Get AI-Ready With Erik: Vector Query Plans

Summary

In this video, I delve into vector material and query plans, specifically addressing common pitfalls when working with vectors in SQL Server. I share insights from the full course on vector search and indexes, which you can access at training.erikdarling.com using the coupon code AIREADY to save $100 off. The key takeaway is to avoid putting vectors into a temp table; instead, use local variables or formal parameters for better performance. I also highlight how query plans can behave unexpectedly when dealing with vector distances and nested loops joins, emphasizing the importance of parallelism and memory grants in SQL Server’s execution strategy.

Chapters

*00:00:00* – Introduction
*00:00:31* – Query Plan Quirk
*00:02:09* – Distribute Streams Issue
*00:03:27* – Avoid Temp Tables
*00:04:56* – Vector Distance Filtering
*00:06:05* – Execution Plan Comparison
*00:08:07* – Memory Grant Considerations
*00:10:15* – Better Query Approach
*00:10:37* – Vector Search Performance
*00:11:42* – Summary

Full Transcript

Erik Darling here with Darling Data. And we’re going to finish out this week with sort of the last of the vector material. Now, two things about that. One is that this was not all of the content from all of the modules in the class. There are a few that I did not include in this video series. And the other is that this is not nearly, this is like a fifth of the content that’s actually in the full course. If you want to buy the full course, which hopefully some of these videos will persuade you to do. Hopefully I am persuasive in my tactics. You can go to training.erikdarling.com. And if you use the coupon code AIREADY, you can get AI ready with Erik, question mark. And you can get a hundred bucks off the course with that. We’re going to spend some time looking at query plans and solving vector stuff. I know that we’ve sort of peaked at them a little bit, but there’s still some fun stuff to talk about. And there’s, there’s actually one thing in here that I want to hopefully get you to not do when you’re doing that. And I only learned that lesson when trying to make the demos a bit more portable. So the thing that I’m going to try to persuade you to eventually not do is to put your vectors into a temp table and use that. And there’s a good reason for that. Now the first thing here is kind of a funny query plan quirk. I mean, the funny query plan quirk is we very clearly have a where clause on vector distance here. We have a cross join between these two tables here. And when we run this and we look at the execution plan, something kind of funny happens. The vector predicate is applied here at the nested loops join. You can see minus two, ba-da-ba-da, all that stuff there.

But this is the reason why I don’t want you to do this in real life. Everything looks okay here, except we have this distribute streams of the round robin variety. And this is not performance tuning content.

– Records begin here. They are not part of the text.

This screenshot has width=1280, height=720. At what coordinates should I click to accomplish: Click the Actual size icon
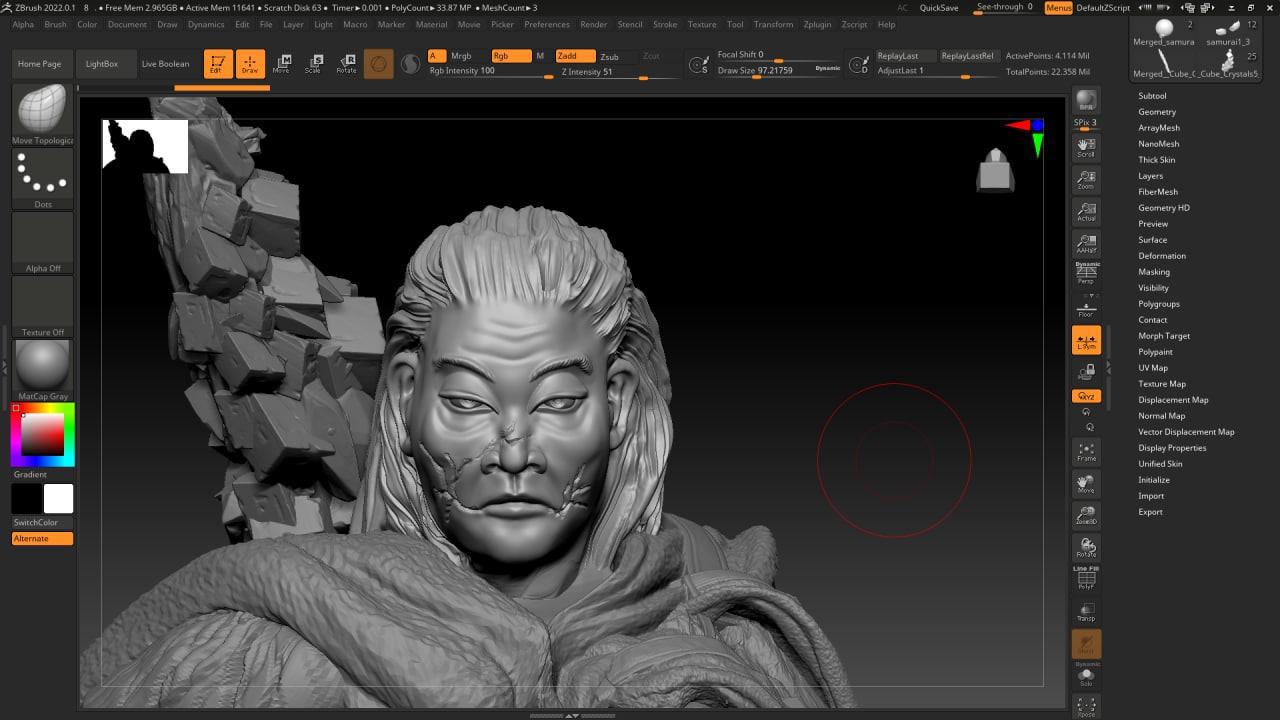click(x=1086, y=211)
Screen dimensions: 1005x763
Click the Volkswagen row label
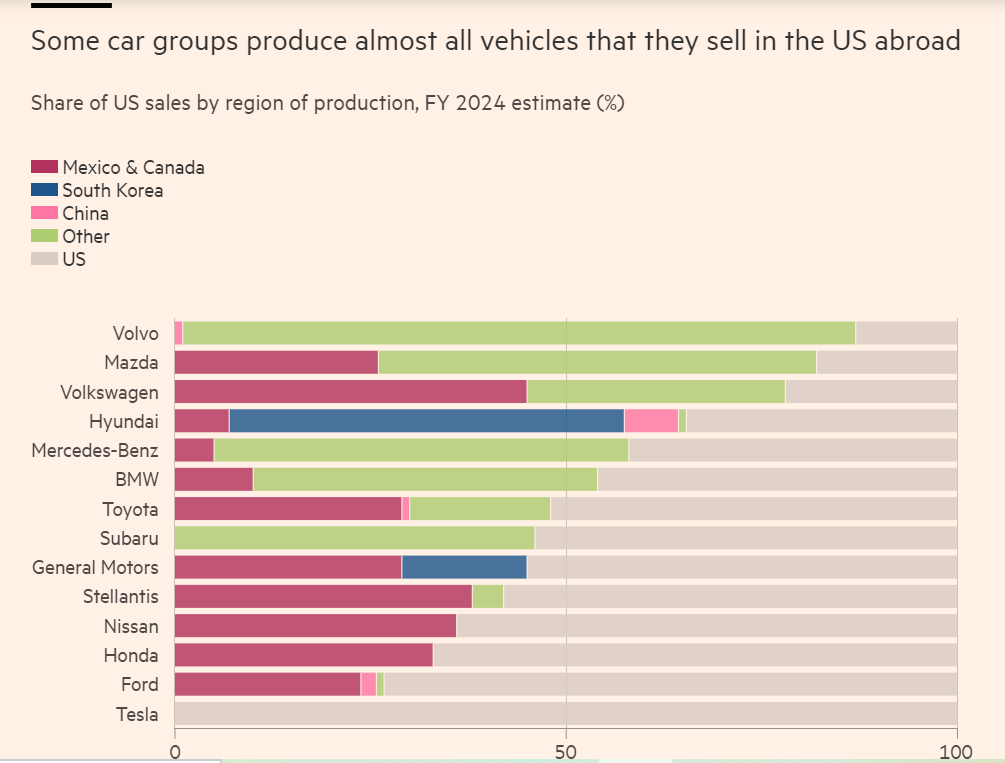coord(109,392)
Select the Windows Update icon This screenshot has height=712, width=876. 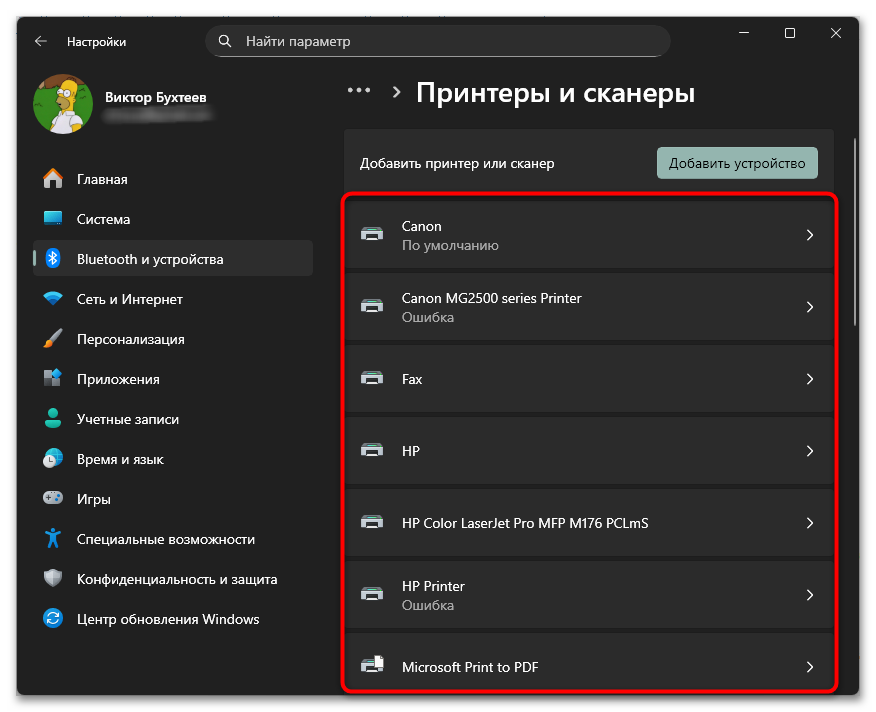click(52, 619)
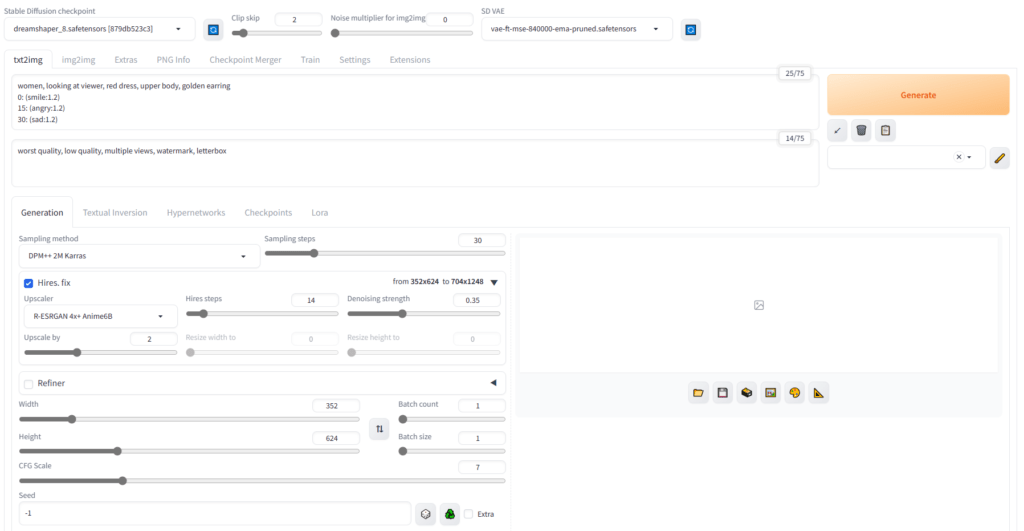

I do have performance tuning content that goes deeper into this, if you’re quite interested in that. But the thing that you end up with here is that, you know, after the distribute streams, we have thread one with one row on it. And when we come down here, we look at the properties, all those rows over here end up on thread one.

So if I can convince you to not do one thing in this video, that would be to put your embeddings into a temp table and use that, you are far better off at this point in time, at this juncture, using a local variable or a formal parameter to store your embedding in for which to gauge the vector distance between two things on. Now, coming back to the query plan a little bit, you know, it is, you know, we don’t really have a better way of doing this at the moment. It is a cross join. So we do get like vanilla nested loops here. We don’t get apply nested loops.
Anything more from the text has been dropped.